SEITE.
* * * * *

Süddeutsche Zeitung

Anerkennung ausländischer Abschlüsse:Erleichterungen für Einwanderer

Mitten in der Integrationsdebatte legt Bundesbildungsministerin Annette Schavan einen Gesetzentwurf vor, nach dem die Abschlüsse ausländischer Fachkräfte zügiger anerkannt werden sollen.

Tanjev Schultz

Die Anerkennung ausländischer Berufsabschlüsse soll zügiger und transparenter werden. Einwanderer sollen einen Rechtsanspruch darauf bekommen, dass das Verfahren nicht länger als drei Monate dauert, sobald alle nötigen Nachweise vorliegen. Das sieht ein Gesetzentwurf des Bundesbildungsministeriums vor, der der Süddeutschen Zeitung vorliegt und derzeit mit anderen Bundesministerien abgestimmt wird. In früheren Planungen der schwarz-gelben Koalition war noch von Fristen bis zu sechs Monaten die Rede gewesen.

Das Gesetz soll helfen, dem Fachkräftemangel zu begegnen und Einwanderer besser zu integrieren. Die Bundesregierung schätzt, dass etwa 300000 Menschen, die bereits in Deutschland leben, von dem Gesetz profitieren werden; außerdem Einwanderer, die neu ins Land kommen. Einschränkend wirkt allerdings der Föderalismus: Über etliche Berufe haben die Bundesländer die Hoheit, beispielsweise über Lehrer und Ingenieure. Das Bundesgesetz betrifft vor allem Heil- und Pflegeberufe, das Handwerk und andere Ausbildungsberufe.

Derzeit müssen Einwanderer oder Deutsche, die im Ausland Abschlüsse erworben haben, oft jahrelang auf einen Bescheid warten, was ihre Zeugnisse hierzulande wert sind. Außerdem sind für die Anerkennung zig verschiedene Behörden und Kammern zuständig, auch die Regelungen sind sehr unübersichtlich.

* * * * *

GEGEBENE INFORMATIONEN.
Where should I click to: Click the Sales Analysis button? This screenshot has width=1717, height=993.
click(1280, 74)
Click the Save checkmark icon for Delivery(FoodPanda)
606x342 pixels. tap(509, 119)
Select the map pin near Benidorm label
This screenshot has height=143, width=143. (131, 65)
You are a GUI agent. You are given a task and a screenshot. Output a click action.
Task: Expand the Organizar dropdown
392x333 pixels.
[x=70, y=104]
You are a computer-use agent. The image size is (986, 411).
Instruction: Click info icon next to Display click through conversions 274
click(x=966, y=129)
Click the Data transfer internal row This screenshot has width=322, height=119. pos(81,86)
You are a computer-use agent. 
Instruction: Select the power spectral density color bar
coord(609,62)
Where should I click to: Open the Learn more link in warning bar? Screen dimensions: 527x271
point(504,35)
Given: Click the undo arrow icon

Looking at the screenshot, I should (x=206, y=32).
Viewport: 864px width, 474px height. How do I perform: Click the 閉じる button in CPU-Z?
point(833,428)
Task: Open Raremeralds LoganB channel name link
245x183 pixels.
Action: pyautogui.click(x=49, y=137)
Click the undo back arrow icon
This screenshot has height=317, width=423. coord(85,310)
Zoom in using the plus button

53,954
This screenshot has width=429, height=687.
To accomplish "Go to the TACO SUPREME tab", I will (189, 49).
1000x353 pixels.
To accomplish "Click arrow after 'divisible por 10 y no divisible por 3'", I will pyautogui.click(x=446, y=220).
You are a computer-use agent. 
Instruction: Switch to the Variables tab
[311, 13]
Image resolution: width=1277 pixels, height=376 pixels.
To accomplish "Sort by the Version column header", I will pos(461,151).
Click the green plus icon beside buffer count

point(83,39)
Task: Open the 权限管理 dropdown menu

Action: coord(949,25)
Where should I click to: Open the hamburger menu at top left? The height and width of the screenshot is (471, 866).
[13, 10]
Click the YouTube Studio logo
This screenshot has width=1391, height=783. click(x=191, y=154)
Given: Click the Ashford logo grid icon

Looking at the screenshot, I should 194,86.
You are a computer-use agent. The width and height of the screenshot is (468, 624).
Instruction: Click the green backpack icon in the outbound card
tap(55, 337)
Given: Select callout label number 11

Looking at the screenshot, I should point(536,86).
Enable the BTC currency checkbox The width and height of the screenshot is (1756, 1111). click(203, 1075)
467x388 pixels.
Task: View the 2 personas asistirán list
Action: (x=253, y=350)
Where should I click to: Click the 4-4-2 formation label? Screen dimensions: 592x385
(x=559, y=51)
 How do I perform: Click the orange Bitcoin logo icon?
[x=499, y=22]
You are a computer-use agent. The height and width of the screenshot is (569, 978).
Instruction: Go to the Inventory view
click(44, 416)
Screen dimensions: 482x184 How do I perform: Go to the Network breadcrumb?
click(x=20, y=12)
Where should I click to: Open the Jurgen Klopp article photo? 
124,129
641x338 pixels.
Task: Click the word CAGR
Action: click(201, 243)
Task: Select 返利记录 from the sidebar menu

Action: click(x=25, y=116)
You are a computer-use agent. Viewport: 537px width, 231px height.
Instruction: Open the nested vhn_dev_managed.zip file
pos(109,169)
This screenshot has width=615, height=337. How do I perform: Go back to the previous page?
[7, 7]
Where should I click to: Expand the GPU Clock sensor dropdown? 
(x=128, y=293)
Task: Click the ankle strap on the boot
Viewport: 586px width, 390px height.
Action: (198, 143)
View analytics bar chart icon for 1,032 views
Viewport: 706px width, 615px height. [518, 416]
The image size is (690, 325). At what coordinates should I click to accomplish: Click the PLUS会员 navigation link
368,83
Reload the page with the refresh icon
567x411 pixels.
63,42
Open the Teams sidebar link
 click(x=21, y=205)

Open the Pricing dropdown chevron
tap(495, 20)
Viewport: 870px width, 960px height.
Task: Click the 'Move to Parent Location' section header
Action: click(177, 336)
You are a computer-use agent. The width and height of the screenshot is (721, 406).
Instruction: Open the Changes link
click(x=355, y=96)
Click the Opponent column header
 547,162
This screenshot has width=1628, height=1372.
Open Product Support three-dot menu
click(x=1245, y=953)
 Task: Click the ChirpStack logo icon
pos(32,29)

* * * * *

ARBEITSANWEISUNGEN.
[a] Wie lange darf das Verfahren laut dem Artikel über die Anerkennung ausländischer Abschlüsse höchstens dauern, sobald alle nötigen Nachweise vorliegen?
[b] Setzen Sie den Artikel über die Anerkennung ausländischer Abschlüsse im Anschluss an seinen letzten Satz fort.
Die Liste ist eigenständiges Material und vom Artikel unabhängig.

LÖSUNGEN.
[a] Nicht länger als drei Monate.

[b]
Daran wird auch das geplante Gesetz zwar zunächst nicht viel ändern, denn eine zentrale Anlaufstelle für sämtliche Berufe und Abschlüsse soll es auch in Zukunft nicht geben. Doch sollen die Regeln verlässlicher und einheitlicher werden. Das Gesetz könnte bereits im kommenden Jahr in Kraft treten.

Der Entwurf sieht vor, dass die beruflichen Fähigkeiten nicht nur durch formale Zertifikate, sondern auch durch Arbeitsproben, Fachgespräche, praktische und theoretische Prüfungen und Gutachten nachgewiesen werden können. Möglich sind außerdem "Anpassungslehrgänge". Maßstab soll das Qualitätsniveau der deutschen Abschlüsse und Berufsbilder sein.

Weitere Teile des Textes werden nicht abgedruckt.